→ SOURCE DOCUMENT
((

Sahan Journal’s health coverage is supported in part by a generous gift from Delta Dental of Minnesota. You can become a Sahan sponsor, too.
As the nation reached the cusp of 500,000 COVID-19 deaths, the federal government tied the deadly pandemic to another grim statistic: Average life expectancy plummeted faster in 2020 than it has in nearly 80 years.
Local researchers expect a similar life-expectancy drop will also hold true for Minnesota once more local data become available. In the state, more than 6,000 people have died of COVID-19 since last March.
Last week, the federal Centers for Disease Control and Prevention released updated information on the nationwide life expectancy. For the first half of 2020, the CDC found, average life expectancy dropped from 78.8 years to 77.8 years—a decline of a full year. It’s the sharpest drop in U.S. life expectancy since World War II, according to the Associated Press.
“It’s just such a huge death event in our nation’s history,” said Craig Helmstetter, managing partner for APM Research Lab, a division of American Public Media that conducts research on public policy topics. “It’s almost unprecedented.”
For people of color, the mortality trends appear even more startling.
The nationwide drop in life expectancy for the country’s Black population declined 2.7 years, from 74.7 to 72. The drop for Latinos, who live the longest on average, dropped from 81.8 years to 79.9 years, or nearly two years. The CDC did not release data on Asian or Indigenous populations.
Before the pandemic, life expectancy had gradually climbed for decades, usually by a fraction of a point each year. By the 2010s, the number started to level off, even declining slightly. But the drop of one year between 2019 and 2020 is far more dramatic than what’s been seen recently, setting the life expectancy number back 15 years.

))

→ Source data
((

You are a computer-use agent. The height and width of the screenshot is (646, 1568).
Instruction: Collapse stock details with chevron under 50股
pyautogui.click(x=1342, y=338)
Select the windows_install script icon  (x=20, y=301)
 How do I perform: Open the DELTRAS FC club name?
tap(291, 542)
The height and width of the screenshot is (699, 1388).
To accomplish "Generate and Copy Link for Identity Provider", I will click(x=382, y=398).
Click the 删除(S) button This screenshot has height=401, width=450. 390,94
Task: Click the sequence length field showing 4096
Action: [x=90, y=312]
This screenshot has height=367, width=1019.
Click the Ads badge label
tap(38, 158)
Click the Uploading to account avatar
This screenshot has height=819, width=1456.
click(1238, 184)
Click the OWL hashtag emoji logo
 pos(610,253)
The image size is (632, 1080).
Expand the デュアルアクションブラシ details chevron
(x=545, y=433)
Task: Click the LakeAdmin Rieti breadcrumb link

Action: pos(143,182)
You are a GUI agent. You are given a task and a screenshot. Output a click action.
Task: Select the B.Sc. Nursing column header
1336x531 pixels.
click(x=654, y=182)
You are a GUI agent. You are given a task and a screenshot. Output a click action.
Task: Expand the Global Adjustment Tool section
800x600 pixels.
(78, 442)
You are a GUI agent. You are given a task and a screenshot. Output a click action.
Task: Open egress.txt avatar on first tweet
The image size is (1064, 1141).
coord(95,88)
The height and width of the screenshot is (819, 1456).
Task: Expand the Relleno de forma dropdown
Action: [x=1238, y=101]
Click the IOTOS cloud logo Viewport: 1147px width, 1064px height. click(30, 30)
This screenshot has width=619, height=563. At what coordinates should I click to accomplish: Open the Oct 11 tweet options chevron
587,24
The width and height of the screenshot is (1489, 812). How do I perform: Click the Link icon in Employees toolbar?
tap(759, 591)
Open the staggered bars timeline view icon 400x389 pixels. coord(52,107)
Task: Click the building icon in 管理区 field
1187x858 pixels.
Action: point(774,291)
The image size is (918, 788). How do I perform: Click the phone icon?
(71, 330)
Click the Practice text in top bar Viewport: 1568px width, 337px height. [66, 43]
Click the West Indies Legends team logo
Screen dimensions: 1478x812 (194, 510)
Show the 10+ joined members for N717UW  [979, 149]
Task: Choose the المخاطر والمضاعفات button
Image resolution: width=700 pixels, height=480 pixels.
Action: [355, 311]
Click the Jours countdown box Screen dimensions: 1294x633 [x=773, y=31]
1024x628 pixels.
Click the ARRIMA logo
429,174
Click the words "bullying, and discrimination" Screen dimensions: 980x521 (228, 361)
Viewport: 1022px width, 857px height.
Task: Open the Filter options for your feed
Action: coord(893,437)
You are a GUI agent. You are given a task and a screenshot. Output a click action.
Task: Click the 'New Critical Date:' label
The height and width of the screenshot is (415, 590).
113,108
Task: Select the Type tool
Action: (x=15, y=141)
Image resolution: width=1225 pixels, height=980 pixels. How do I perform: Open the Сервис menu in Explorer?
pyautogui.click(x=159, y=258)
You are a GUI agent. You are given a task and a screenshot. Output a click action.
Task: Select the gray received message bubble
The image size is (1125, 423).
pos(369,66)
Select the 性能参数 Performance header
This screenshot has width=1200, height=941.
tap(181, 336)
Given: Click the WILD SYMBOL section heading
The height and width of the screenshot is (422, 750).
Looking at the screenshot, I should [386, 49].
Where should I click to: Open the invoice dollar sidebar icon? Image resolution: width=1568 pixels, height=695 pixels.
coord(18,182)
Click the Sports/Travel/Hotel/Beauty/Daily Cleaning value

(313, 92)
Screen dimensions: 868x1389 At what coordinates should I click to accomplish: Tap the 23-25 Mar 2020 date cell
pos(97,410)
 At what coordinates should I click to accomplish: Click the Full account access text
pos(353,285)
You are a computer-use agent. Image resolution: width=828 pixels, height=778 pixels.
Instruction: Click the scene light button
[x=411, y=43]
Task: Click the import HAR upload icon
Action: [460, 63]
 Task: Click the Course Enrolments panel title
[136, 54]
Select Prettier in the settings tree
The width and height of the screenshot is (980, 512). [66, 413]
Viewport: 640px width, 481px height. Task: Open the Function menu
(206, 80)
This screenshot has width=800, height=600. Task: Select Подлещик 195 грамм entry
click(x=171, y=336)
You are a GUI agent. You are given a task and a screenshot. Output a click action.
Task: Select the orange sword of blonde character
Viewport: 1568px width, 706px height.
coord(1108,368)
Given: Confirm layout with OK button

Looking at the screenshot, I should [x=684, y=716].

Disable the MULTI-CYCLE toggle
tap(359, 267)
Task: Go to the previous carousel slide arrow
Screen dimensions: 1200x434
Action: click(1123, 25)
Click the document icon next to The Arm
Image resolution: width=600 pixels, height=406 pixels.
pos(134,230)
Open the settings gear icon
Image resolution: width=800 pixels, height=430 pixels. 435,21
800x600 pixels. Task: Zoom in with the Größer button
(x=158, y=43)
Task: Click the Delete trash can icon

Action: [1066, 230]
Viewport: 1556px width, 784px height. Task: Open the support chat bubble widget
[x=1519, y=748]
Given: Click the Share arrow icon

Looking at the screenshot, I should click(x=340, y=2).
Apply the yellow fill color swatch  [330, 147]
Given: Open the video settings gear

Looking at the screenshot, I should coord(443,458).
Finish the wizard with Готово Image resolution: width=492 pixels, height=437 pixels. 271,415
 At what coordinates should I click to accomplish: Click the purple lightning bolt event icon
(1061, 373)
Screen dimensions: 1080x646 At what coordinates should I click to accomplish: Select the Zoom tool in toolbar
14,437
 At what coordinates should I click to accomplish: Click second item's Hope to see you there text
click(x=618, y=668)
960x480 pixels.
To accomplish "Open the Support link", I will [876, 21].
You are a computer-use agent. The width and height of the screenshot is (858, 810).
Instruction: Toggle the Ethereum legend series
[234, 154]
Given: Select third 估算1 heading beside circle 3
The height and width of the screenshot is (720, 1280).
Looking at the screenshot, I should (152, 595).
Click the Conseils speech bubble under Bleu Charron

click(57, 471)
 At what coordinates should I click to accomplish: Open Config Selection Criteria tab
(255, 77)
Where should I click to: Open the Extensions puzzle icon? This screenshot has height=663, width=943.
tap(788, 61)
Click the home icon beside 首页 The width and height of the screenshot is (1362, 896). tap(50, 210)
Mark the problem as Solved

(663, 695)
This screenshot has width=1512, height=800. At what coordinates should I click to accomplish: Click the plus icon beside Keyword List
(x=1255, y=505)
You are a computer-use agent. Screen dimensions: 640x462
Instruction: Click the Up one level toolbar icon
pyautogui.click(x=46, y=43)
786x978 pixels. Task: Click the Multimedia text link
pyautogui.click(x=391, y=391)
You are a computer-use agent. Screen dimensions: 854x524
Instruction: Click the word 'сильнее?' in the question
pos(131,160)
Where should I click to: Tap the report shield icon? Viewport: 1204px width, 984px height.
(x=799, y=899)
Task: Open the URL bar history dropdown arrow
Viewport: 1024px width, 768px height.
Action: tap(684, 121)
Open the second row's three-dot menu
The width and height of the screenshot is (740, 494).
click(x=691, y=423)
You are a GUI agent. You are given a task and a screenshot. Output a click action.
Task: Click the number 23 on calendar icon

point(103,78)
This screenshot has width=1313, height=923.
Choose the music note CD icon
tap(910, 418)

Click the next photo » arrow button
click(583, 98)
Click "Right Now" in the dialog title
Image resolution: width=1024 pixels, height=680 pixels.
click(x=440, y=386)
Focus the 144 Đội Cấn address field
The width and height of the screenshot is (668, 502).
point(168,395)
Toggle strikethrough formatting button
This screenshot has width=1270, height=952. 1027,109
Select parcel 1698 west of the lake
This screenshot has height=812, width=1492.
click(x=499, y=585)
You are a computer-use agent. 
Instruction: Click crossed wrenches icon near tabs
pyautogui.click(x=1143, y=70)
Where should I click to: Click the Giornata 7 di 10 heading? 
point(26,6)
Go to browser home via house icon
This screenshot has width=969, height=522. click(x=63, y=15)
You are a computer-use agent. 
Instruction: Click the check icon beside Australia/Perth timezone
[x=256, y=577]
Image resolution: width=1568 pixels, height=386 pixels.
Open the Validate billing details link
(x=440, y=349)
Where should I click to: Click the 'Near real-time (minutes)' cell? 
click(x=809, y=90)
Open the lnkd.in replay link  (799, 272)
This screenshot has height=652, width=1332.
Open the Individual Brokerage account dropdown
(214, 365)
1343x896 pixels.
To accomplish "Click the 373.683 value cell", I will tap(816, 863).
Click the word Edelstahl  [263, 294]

))

→ WHAT THIS EXERCISE ASKS
1. Reproduce the life expectancy article between "Sahan Journal’s health" and "nearly 80 years.", inclusive, swapping "grim" for "sobering".
2. Pick up the article on the pandemic-era drop in U.S. life expectancy after its final sentence and keep writing it.
The listing isn't needed for any of this.

→ RESPONSES BY TASK
1.
Sahan Journal’s health coverage is supported in part by a generous gift from Delta Dental of Minnesota. You can become a Sahan sponsor, too.
As the nation reached the cusp of 500,000 COVID-19 deaths, the federal government tied the deadly pandemic to another sobering statistic: Average life expectancy plummeted faster in 2020 than it has in nearly 80 years.

2.
“There’s so many millions of people in the country that it takes a humongous event to change that trajectory,” Helmstetter said, “and this is one of those humongous events.”
In 2019, Minnesotans’ overall life expectancy ranked higher than the U.S. average at 80.9 years, according to the Robert Woods Johnson Foundation. That same data suggest life expectancy for Minnesota’s white population sat at 81 years, while Asians and Latinos on average lived longer: 86.8 years and 83.4 years. The life expectancy for the state’s Black population sat at 79.3 years, and Minnesota’s Indigenous population had the lowest life expectancy, at 69.9 years.
Although no specific data are available to show how Minnesota’s life expectancy has changed since the start of the COVID-19 pandemic, state health and data experts predict declines.

“We know that Minnesota has experienced excess deaths due to COVD-19, so I would expect to see a drop in life expectancy as well, once the measure is calculated,” said Susan Brower, the state’s demographer. (Brower’s nonpartisan office, the Minnesota State Demographic Center, analyzes data like age, race, and gender to make projections in areas like population and business.)
Brower added that her office is waiting for the state to report updated death totals before calculating Minnesota’s life expectancy rate for 2020.
Mortality rate climbs in Minnesota
Helmstetter said it doesn’t take “a big leap” to come to the same conclusion about longevity in Minnesota. His organization has produced its own analysis suggesting COVID-19 is killing people of color in Minnesota at disproportionate rates.
Raw data alone shows the COVID-19 mortality rate is actually higher for Minnesota’s white population in the state—at an average of 116 deaths per 100,000 people, according to APM Research Labs. For Minnesota’s Asian, Black, and Latino populations, the COVID-19 mortality rate is lower, at 83.6, 83, and 59.2 deaths per 100,000 people, respectively.
But Helmstetter explained this statistic is misleading, stemming from the fact that the state’s white population contains many more elderly people. “A big chunk of the white population is in that higher-risk category of age 65-plus, but it’s 5 or 10 percent of smaller racial and ethnic groups,” Helmstetter said.
Indeed, people aged 65 and older make up just 6 percent of Minnesota’s population of color compared to 16 percent of the state’s white population, according to Minnesota Compass.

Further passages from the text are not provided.